### Your tasks
(A) According to the Great Race article, how many states do the race teams cross to reach the finish line?
(B) Repeat everything in the Great Race article from "GARDINER  — In" down to "nine-day, 2,300-mile journey.".

### Passage to read

A banner hangs across Water Street in Gardiner, where the 2024 Hemmings Motor News Great Race is to wrap up Sunday. The nine-day, rally-style race began Saturday in Owensburg, Kentucky, and is traveling 2,300 miles to Maine. Anna Chadwick/Morning Sentinel

GARDINER  — In less than a week, the streets of downtown Gardiner are expected to be alive with vintage and antique vehicles, automobile lovers and anyone else who wants to be on hand for the festivities when the 2024 Hemmings Motor News Great Race ends its nine-day, 2,300-mile journey.

About 140 race teams from all over the country and across the world – competing in vintage and antique cars – set off Saturday from Owensboro, Kentucky, and are traveling northeast from western Kentucky across 13 states to reach the finish line Sunday in Gardiner.

“It’s unbelievable,” Peter Prescott said. “Almost every day people are volunteering.”

(Entries on target coordinates)
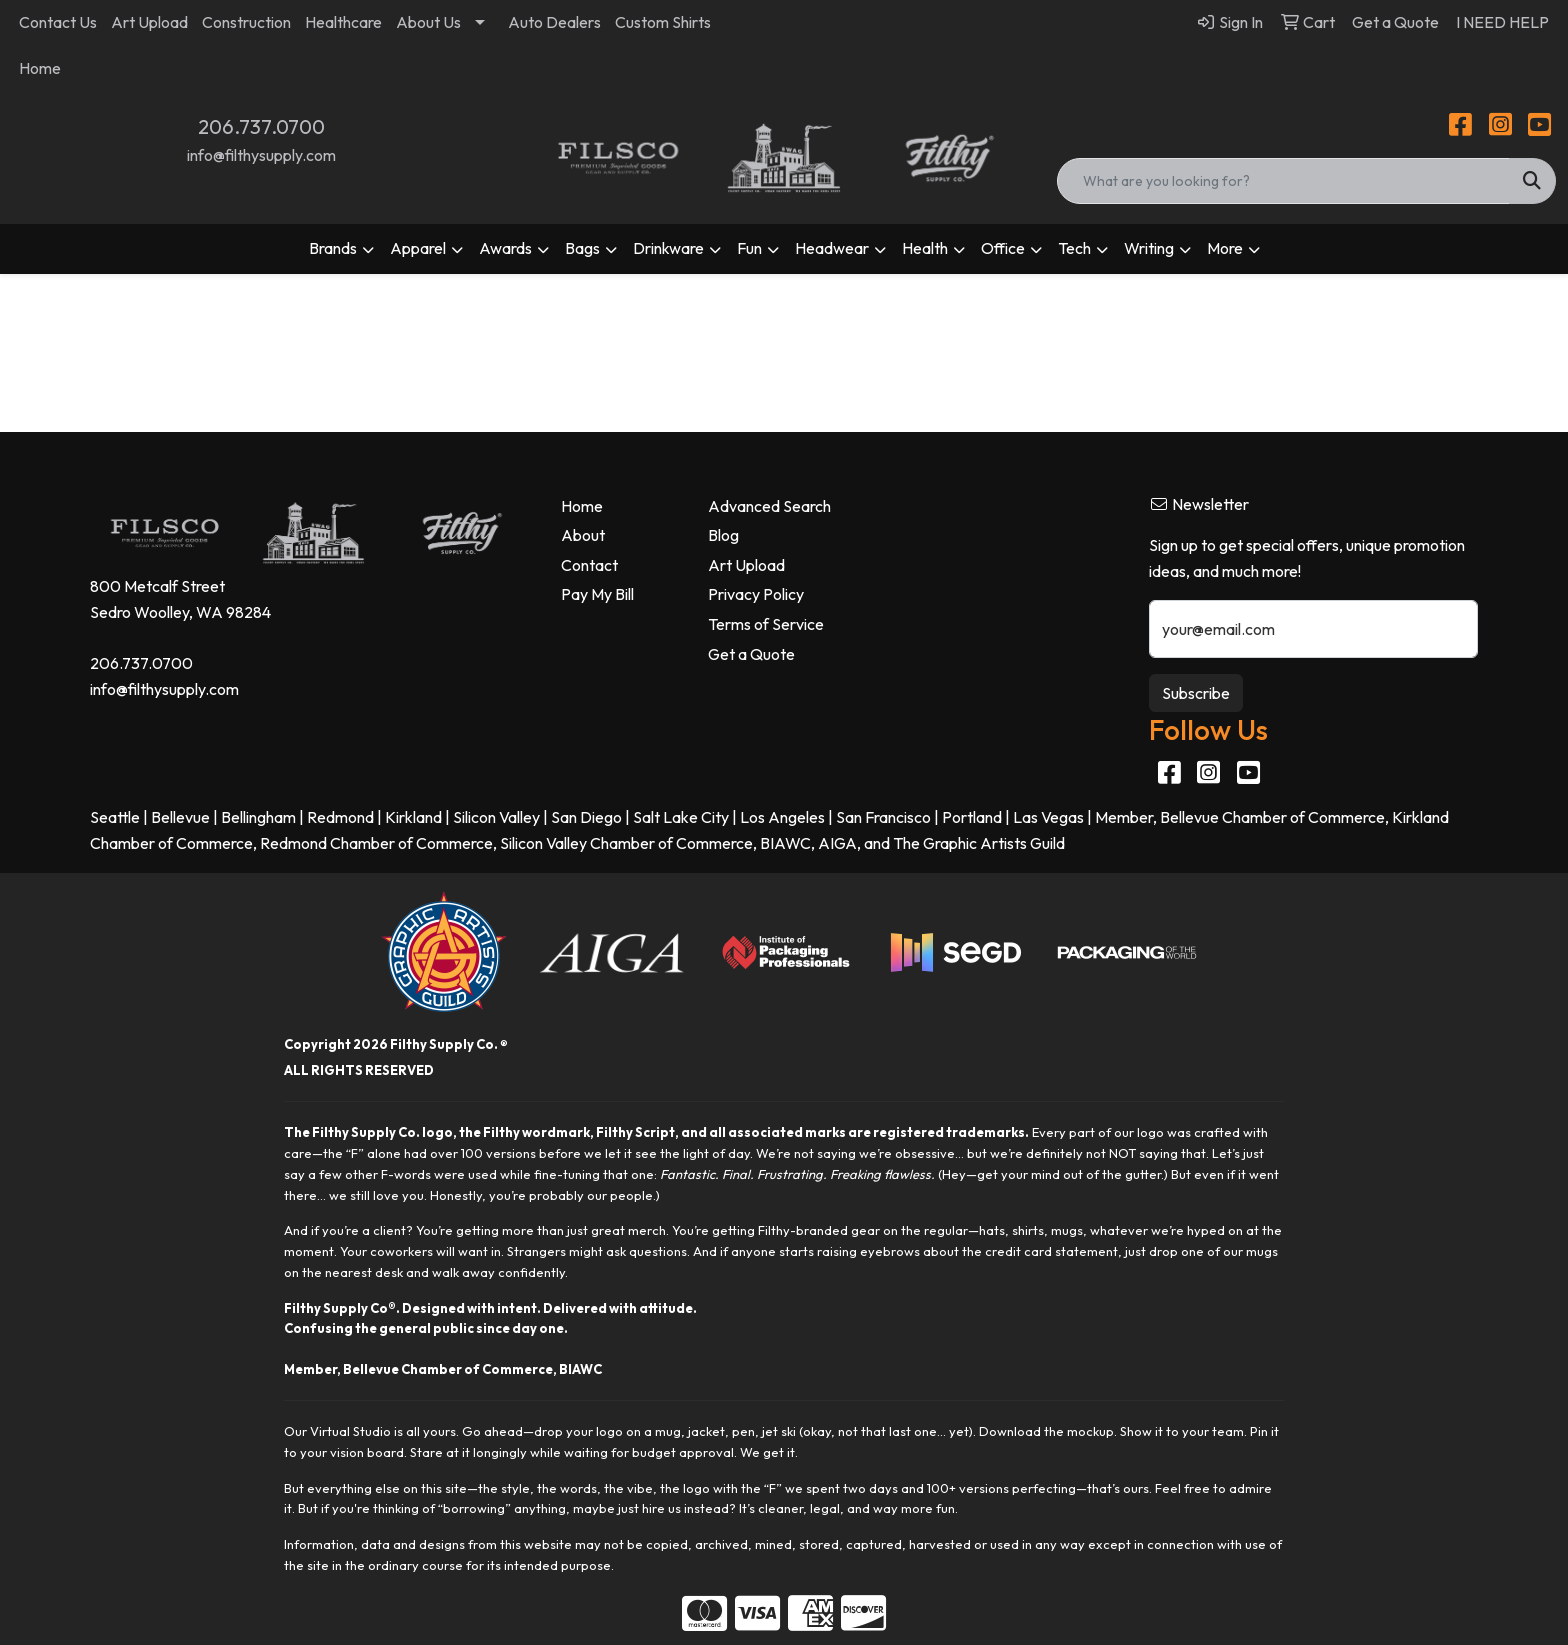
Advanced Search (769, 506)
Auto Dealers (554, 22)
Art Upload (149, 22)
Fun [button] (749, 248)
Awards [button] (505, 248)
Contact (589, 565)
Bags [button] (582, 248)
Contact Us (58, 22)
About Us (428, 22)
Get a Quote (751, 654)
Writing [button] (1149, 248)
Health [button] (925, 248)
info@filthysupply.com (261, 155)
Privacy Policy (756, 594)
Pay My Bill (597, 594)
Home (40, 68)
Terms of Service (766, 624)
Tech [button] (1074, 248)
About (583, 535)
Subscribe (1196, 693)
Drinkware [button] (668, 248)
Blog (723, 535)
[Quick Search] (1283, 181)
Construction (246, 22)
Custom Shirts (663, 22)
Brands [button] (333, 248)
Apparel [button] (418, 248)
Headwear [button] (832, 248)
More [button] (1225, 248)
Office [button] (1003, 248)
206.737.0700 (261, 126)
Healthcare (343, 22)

### Task-by-task answers
(A) 13 states

(B)
GARDINER  — In less than a week, the streets of downtown Gardiner are expected to be alive with vintage and antique vehicles, automobile lovers and anyone else who wants to be on hand for the festivities when the 2024 Hemmings Motor News Great Race ends its nine-day, 2,300-mile journey.